Her lips fell open and she rose on tiptoe. Cursing myself, I stepped back. “Hey, give me a minute, OK? I need to use the bathroom real quick.”

She blinked at me in surprise. “Oh. Of course. I’ll meet you back at the table.”

I left her standing there and took off for the lobby, but instead of going into the men’s room, I went outside, hoping the cold air would clear my head.

What the fuck was I thinking? I couldn’t kiss her. Not here, and not ever! Not only would it break the contract, it would confuse her. Claire wasn’t the kind of girl who messed around. She didn’t just give her kisses away—it would mean something to her. I would mean something to her.

And she might mean something to me.

I couldn’t let that happen.

Ten

Claire

* * *

Whoa. Whoa.

I’d almost kissed him. My rent-a-date.

I touched a hand to my stomach and caught my breath. My pulse was thundering in my ears. Had I lost my mind? He didn’t want to kiss me—this was all just a show! And I’d been enjoying it way too much. The private smiles we’d exchanged, the sweet things he’d said about me, the arm around the back of my chair, the kiss on the cheek. I was starstruck by him, a little girl with a crush on her favorite actor. How embarrassing that I’d puckered up like that!

And how maddeningly unfair that the first guy I’d felt a spark with in years was only spending time with me because I was paying him.

Suddenly I realized I was standing there alone on the dance floor like a statue, and I quickly headed for the lobby bathroom. Through the glass entry doors, I saw Theo standing outside near the valet stand, and for a moment I was terrified that I’d freaked him out so much he was going to take off on me.

You idiot! I shoved open the ladies room door and locked myself into a stall. Were you thinking it was real? It’s not! Everything tonight has been fake!

At that moment, I realized part of me had been thinking it was real. On one level, I’d known why he was here, but on another, I’d felt real chemistry with him. A real attraction. I’d started to hope for more.

And wasn’t it just like me to get caught up in this as if it were one of my Hallmark romances! But it wasn’t. And those things didn’t happen to me. Despite the red lipstick and the lacey dress and the tumble-down hair, I was still Claire French, art teacher. Girl Scout volunteer. Wallflower.
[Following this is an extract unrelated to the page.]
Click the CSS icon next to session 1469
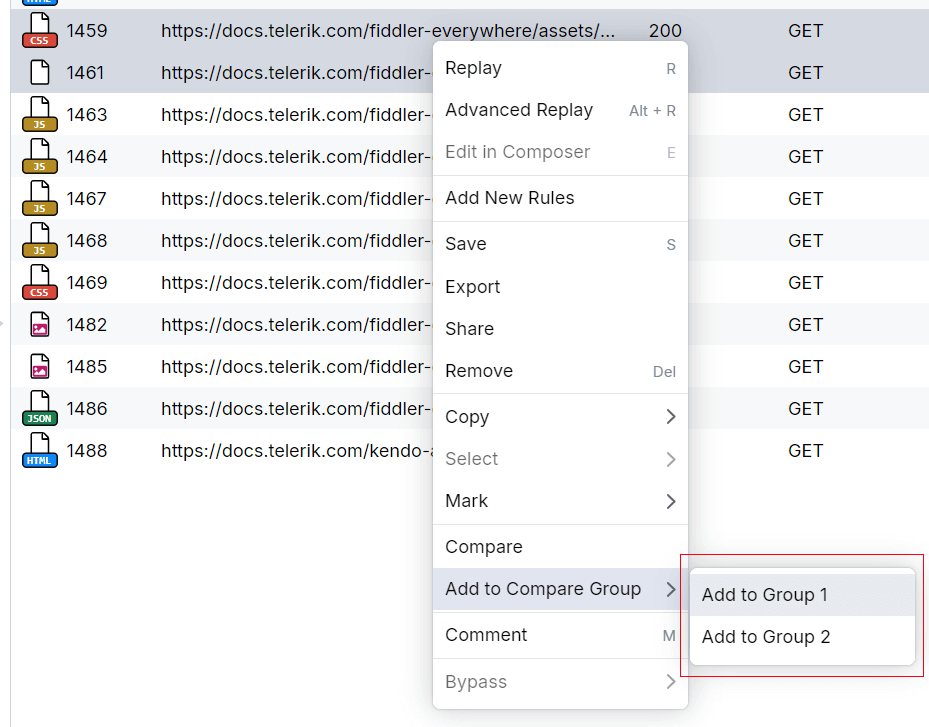click(x=40, y=282)
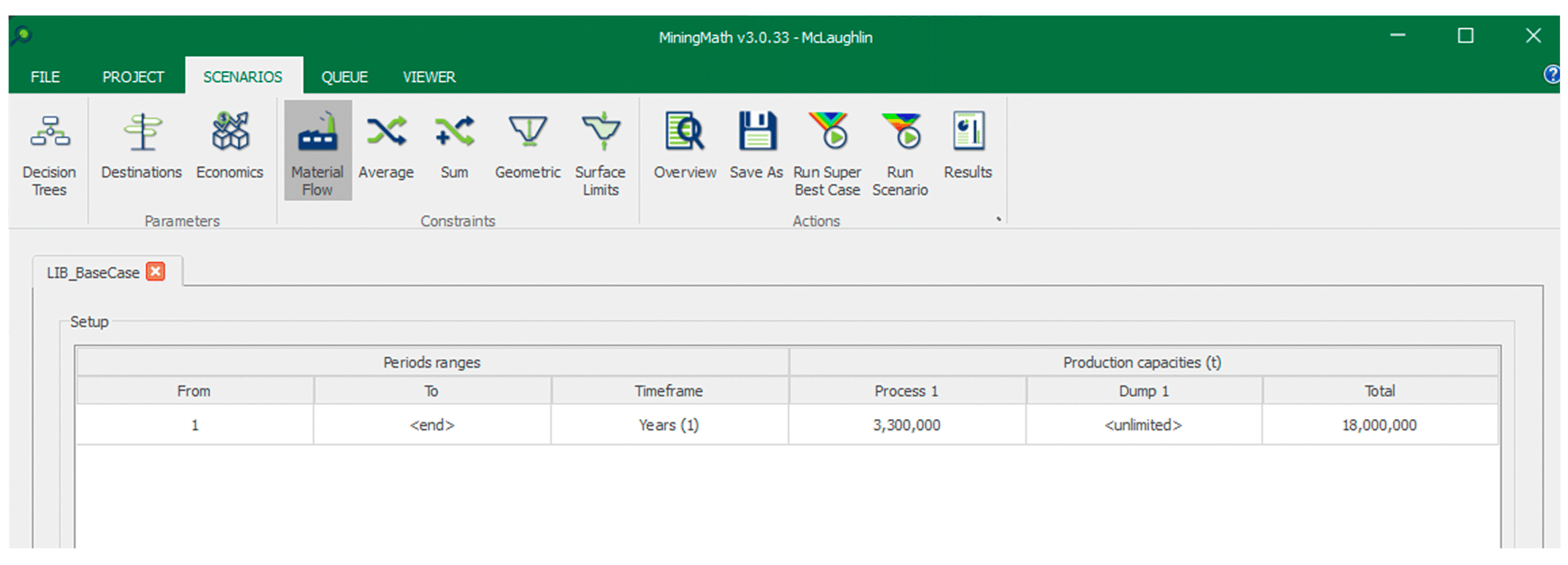1568x565 pixels.
Task: Run Super Best Case
Action: click(827, 153)
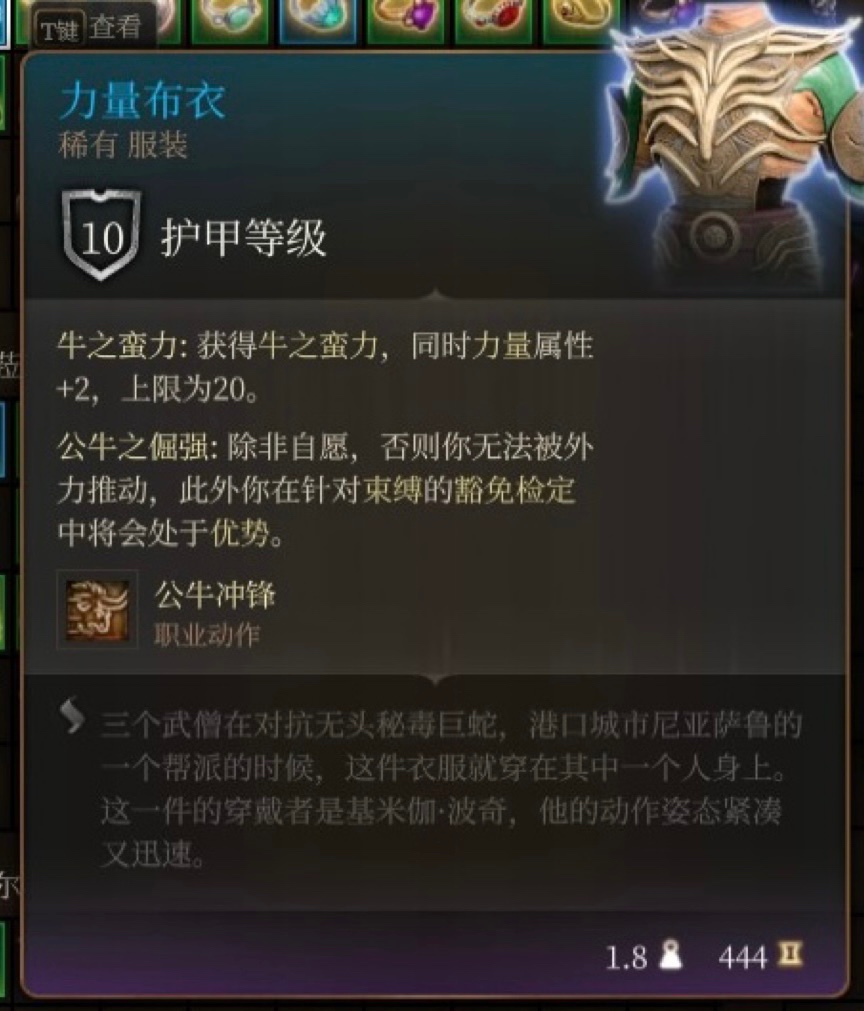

His voice echoed in my ears. You don’t have to be anyone else. You just have to stop staring over the edge and jump.

Theo didn’t get it. He’d probably never been scared of anything in his life. He was so cool and detached, just wandering around the country flying planes and escorting lonely women to weddings. He didn’t understand what it was like to have your whole heart set on something and be too afraid of failure to go for it.

Even the near kiss felt like a failure, one I wasn’t sure how to recover from. Did I just pretend it hadn’t happened? I closed my eyes and leaned back against the stall door, fighting tears. Things had been going so well—in fact, it was the most fun I’d had on a date in… Jesus, maybe ever! And it was all fake.

Get over it, Claire. This thing is done. You’re never going to see him again, and that’s that. What could ever come of it, anyway? He’s not what you want. Now buck up enough moxie to get out of this bathroom, face him, and go home.